For a proposition $P$, if one inducts using only standard induction (not transfinite induction) in order to show that $P(n)$ is true $\forall n \in \mathbb{Z}^{+}$, then can one claim $P(\infty)$ (where "$\infty$" represents countable infinity)?
For example, I know someone who was trying to prove: "Let $f: X \to Y$; let $A_i \subseteq X \forall i \in \mathbb{Z}^{+}$. Then $f(\cup_{i = 1}^{\infty}(A_i)) = \cup_{i = 1}^{\infty}(f(A_i))$". I know that this can be done for arbitrary unions, so I am not worried about actually proving the assertion. My problem is that they inducted over finite unions (in the foregoing statement, replace "$\infty$" with "$n$", where $n \in \mathbb{Z}^{+}: n > 1$) in order to get the desired infinite or limiting result (I am not sure that it is meaningfully limiting, so pardon the uncertain wording). They proved the analogous claim for any pair ($n=2$) of sets and then did a standard induction (not transfinite induction) argument in order to generalize to any positive integer $n$, other than $n = 1$ (which would be a trivial union anyway). They believe that this is enough to prove the claim for the infinite countable union. But, to me, this proves only the claim for finite unions. Which of us is correct?
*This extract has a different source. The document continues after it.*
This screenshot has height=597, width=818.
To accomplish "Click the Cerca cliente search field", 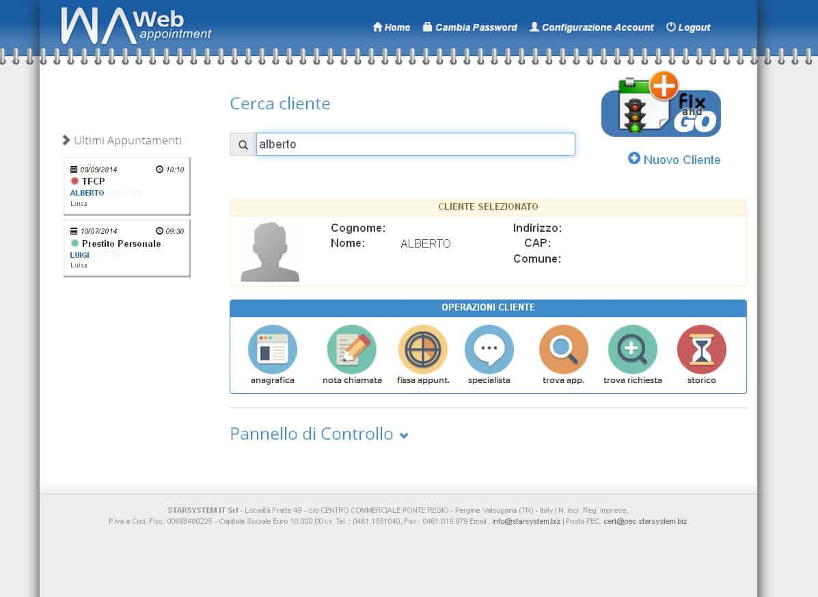I will click(415, 145).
How would one induct in order to get the analogous claim about countable unions? Does that require transfinite induction (treating $\infty$ here as $\omega$)?
Clearly, one cannot always do this. Just define $P(n)$ to be $n \in \mathbb{Z}^+$. Then clearly, we can show $\forall n \in \mathbb{Z}^+ (P(n))$ using induction, but obviously $P(\infty)$ doesn’t hold.
I don’t know the exact details of your acquaintance’s proof, but the approach you outlined is on its face not valid. Perhaps there is some clever argument which generalises from finite to infinite unions, but they’d have to articulate this.
In this case, the direct proof is quite trivial - in fact, probably more straightforward than an induction proof.